Ontvankelijkheid van bezwaar

Op grond van artikel 6:7 van de Awb (=Algemene Wet Bestuursrecht) bedraagt de termijn voor het indienen van een bezwaarschrift zes weken. De termijn vangt op grond van artikel 6:8, eerste lid, van de Awb aan met ingang van de dag na die waarop het besluit (in dit geval de aanslag) op de voorgeschreven wijze is bekendgemaakt. Artikel 3:41, eerste lid, van de Awb bepaalt dat de bekendmaking van een besluit geschiedt door toezending of uitreiking aan belanghebbende.

In artikel 6:11 van de Awb is bepaald dat niet-ontvankelijkverklaring van een na afloop van de termijn ingediend bezwaar- of beroepschrift op grond daarvan achterwege blijft indien redelijkerwijs niet kan worden geoordeeld dat de indiener in verzuim is geweest.

Verzending staat centraal

In dit geval staat vast dat de aanslagbiljetten naar het juiste adres zijn verzonden. Alleen de ontvangst staat ter discussie.

De rechtbank leidt uit de jurisprudentie over gevallen waarin aan de orde is of de bezwaar- of beroepstermijn is overschreden en waarbij de desbetreffende belanghebbende aanvoert dat hij het desbetreffende besluit niet heeft ontvangen, het volgende af:

(i) voor de bepaling of het bestreden besluit (op de voorgeschreven wijze) is bekendgemaakt (in het kader van de bepaling van de aanvang van de bezwaar/beroepstermijn), staat de verzending centraal,

(ii) de niet-ontvangst is niet relevant voor de bepaling of het besluit (op de voorgeschreven wijze) is bekendgemaakt, en

(iii) de kwestie of het besluit al dan niet ontvangen is, moet worden beoordeeld in het kader van de vraag of er sprake is van een verschoonbare termijnoverschrijding in de zin van artikel 6:11 Awb.

Bewijsrechtelijk kader

In het geval van niet aangetekende verzending van een besluit moet de fiscus aannemelijk maken dat het desbetreffende stuk is verzonden. De omstandigheid dat per post verzonden stukken in de regel op het daarop vermelde adres van de geadresseerde worden bezorgd of aangeboden, rechtvaardigt het vermoeden van ontvangst of aanbieding van het poststuk op dat adres.

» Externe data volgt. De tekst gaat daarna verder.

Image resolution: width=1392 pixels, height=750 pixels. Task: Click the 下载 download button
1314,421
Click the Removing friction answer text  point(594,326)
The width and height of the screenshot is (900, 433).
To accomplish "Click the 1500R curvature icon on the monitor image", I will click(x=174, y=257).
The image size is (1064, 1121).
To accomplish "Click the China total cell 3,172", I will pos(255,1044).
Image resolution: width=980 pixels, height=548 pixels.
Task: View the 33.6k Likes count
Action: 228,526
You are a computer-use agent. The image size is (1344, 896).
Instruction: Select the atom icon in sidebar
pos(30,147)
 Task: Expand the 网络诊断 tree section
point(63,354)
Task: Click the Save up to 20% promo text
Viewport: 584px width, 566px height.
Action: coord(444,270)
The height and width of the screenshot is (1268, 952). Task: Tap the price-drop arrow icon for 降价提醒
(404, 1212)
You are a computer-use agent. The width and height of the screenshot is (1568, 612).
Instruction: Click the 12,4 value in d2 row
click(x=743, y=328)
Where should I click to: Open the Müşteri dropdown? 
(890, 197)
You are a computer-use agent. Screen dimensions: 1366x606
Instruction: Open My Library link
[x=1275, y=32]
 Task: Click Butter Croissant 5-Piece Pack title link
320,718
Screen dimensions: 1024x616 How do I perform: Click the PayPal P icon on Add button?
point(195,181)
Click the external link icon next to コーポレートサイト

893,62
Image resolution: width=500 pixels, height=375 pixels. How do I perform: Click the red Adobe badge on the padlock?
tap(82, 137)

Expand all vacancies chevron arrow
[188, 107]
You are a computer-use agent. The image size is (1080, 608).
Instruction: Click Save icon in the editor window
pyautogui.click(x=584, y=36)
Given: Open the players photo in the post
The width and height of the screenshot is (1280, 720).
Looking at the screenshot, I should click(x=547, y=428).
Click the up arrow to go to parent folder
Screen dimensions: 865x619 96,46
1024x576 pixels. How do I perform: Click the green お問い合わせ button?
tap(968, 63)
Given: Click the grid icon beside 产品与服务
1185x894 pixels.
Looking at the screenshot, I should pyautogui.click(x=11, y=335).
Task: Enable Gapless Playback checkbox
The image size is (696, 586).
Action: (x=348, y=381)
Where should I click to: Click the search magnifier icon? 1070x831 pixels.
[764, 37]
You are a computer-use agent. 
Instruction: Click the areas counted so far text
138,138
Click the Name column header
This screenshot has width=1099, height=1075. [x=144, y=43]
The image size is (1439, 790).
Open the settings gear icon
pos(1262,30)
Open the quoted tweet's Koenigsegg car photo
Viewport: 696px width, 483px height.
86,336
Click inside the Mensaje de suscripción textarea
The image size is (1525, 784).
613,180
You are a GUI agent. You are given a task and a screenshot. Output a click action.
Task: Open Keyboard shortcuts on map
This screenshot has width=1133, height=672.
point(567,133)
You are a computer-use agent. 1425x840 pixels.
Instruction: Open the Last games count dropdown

Indien de verzending naar het juiste adres aannemelijk is gemaakt, ligt het daarom op de weg van een belanghebbende dat vermoeden van ontvangst te ontzenuwen. Hiertoe is niet vereist dat een belanghebbende aannemelijk maakt dat het poststuk niet op zijn adres is ontvangen of aangeboden. Voldoende is dat de ontvangst of aanbieding redelijkerwijs moet worden betwijfeld.

Zodanige twijfel kan gerechtvaardigd worden geacht op grond van een geloofwaardige ontkenning door de belanghebbende dat het poststuk op zijn adres is ontvangen of aangeboden. Slaagt de belanghebbende erin eerder genoemd vermoeden te ontzenuwen, dan zal de ontvangst of aanbieding van het poststuk slechts aannemelijk geoordeeld kunnen worden indien de inspecteur daarvan nader bewijs levert.

Tips voor de praktijk

U kunt vragen om bewijs dat een aanslag naar het juiste adres is verzonden. Als dat bewijs kan worden geleverd, wordt het een moeilijk verhaal. U dient dan twijfel te zaaien over de ontvangst. Als u daarin slaagt, is de inspecteur gehouden om met meer bewijzen te komen.